Monkeys and Machetes
Monkeys and Machetes
Once limited to those with an uncanny spirit for peril and excitement, Sumatra is slowly joining the ranks of Indonesian islands that are famous for their bountiful opportunities for vacationers. Show-stopping scenery, volcanoes and orangutans dot the landscape of this isolated corner of the world, not to mention more than a few indigenous tribes. Quirky and wild though it may be, sticky Sumatra is no longer just for daredevils.
The Indonesian city of Medan was a convenient launching point for our weeklong trek. We quickly made our way to the charming hamlet of Tuk Tuk, located on the shores of Lake Toba in the higher altitudes of Sumatra’s interior. The climate is decidedly more agreeable, a welcome alternative to steamy Medan.
We boarded a jubilantly ragtag boat and drank in the views stretching out before us: placid waters and green-draped cliffs encircling an immense lake. The largest volcanic lake of its kind in the world, Lake Toba was formed 75,000 years ago in one of the biggest volcanic eruptions in Earth’s history. So cataclysmic were the effects that the human population dropped dramatically in the years following, and we are thought to have evolved from the small batch of survivors who made it through the long volcanic winter that ensued.

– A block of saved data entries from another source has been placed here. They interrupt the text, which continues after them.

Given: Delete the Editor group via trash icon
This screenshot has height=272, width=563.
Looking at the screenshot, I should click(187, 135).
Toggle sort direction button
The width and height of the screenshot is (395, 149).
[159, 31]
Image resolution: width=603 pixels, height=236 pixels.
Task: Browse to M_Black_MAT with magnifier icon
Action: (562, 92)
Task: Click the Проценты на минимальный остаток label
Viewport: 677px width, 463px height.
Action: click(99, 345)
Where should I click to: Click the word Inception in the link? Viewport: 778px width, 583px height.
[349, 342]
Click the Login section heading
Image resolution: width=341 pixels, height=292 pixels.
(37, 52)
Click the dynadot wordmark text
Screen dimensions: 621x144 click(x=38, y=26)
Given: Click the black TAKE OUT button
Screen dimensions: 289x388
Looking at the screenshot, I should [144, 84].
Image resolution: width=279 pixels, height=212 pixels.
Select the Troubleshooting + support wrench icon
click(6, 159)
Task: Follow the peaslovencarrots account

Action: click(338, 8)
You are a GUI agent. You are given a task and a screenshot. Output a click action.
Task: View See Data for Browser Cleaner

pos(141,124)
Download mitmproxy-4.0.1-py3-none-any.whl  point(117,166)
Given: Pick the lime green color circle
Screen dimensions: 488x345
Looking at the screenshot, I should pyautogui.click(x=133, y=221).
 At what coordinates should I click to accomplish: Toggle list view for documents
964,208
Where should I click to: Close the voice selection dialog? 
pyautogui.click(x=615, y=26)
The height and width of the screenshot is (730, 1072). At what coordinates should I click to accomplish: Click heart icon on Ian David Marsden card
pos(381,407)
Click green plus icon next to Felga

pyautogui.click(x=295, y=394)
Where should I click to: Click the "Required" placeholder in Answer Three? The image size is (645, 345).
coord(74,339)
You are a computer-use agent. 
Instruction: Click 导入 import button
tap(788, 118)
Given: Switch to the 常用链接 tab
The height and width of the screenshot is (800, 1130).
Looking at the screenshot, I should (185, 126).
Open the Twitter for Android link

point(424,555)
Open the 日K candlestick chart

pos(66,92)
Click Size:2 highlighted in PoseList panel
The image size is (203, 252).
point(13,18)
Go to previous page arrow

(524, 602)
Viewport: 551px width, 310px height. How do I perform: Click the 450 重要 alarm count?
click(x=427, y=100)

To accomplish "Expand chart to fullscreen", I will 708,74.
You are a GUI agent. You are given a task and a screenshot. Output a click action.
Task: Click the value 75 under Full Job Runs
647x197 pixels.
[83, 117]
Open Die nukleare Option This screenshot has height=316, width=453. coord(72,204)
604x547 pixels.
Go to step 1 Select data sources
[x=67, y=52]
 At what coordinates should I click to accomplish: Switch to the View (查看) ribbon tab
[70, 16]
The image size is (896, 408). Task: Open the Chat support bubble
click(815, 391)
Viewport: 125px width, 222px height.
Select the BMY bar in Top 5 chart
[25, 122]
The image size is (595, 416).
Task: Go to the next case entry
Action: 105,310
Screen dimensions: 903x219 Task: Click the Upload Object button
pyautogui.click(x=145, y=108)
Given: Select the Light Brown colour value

Many millennia after its violent history, Tuk Tuk is now a stunning oasis with unrivaled beauty. The local Batak people used to be cannibals, but now they take pride in their friendly, welcoming demeanor and favor crayfish, homemade yogurt and banana pancakes over human flesh. Comfortable, and not yet on the touristy trail, we enjoyed swimming, sunbathing, bicycling, hiking and a leisurely kayak trip out on the lake. The waterfalls behind Tuk Tuk offered a particularly refreshing swim after the easy trek up, and the view was awesome.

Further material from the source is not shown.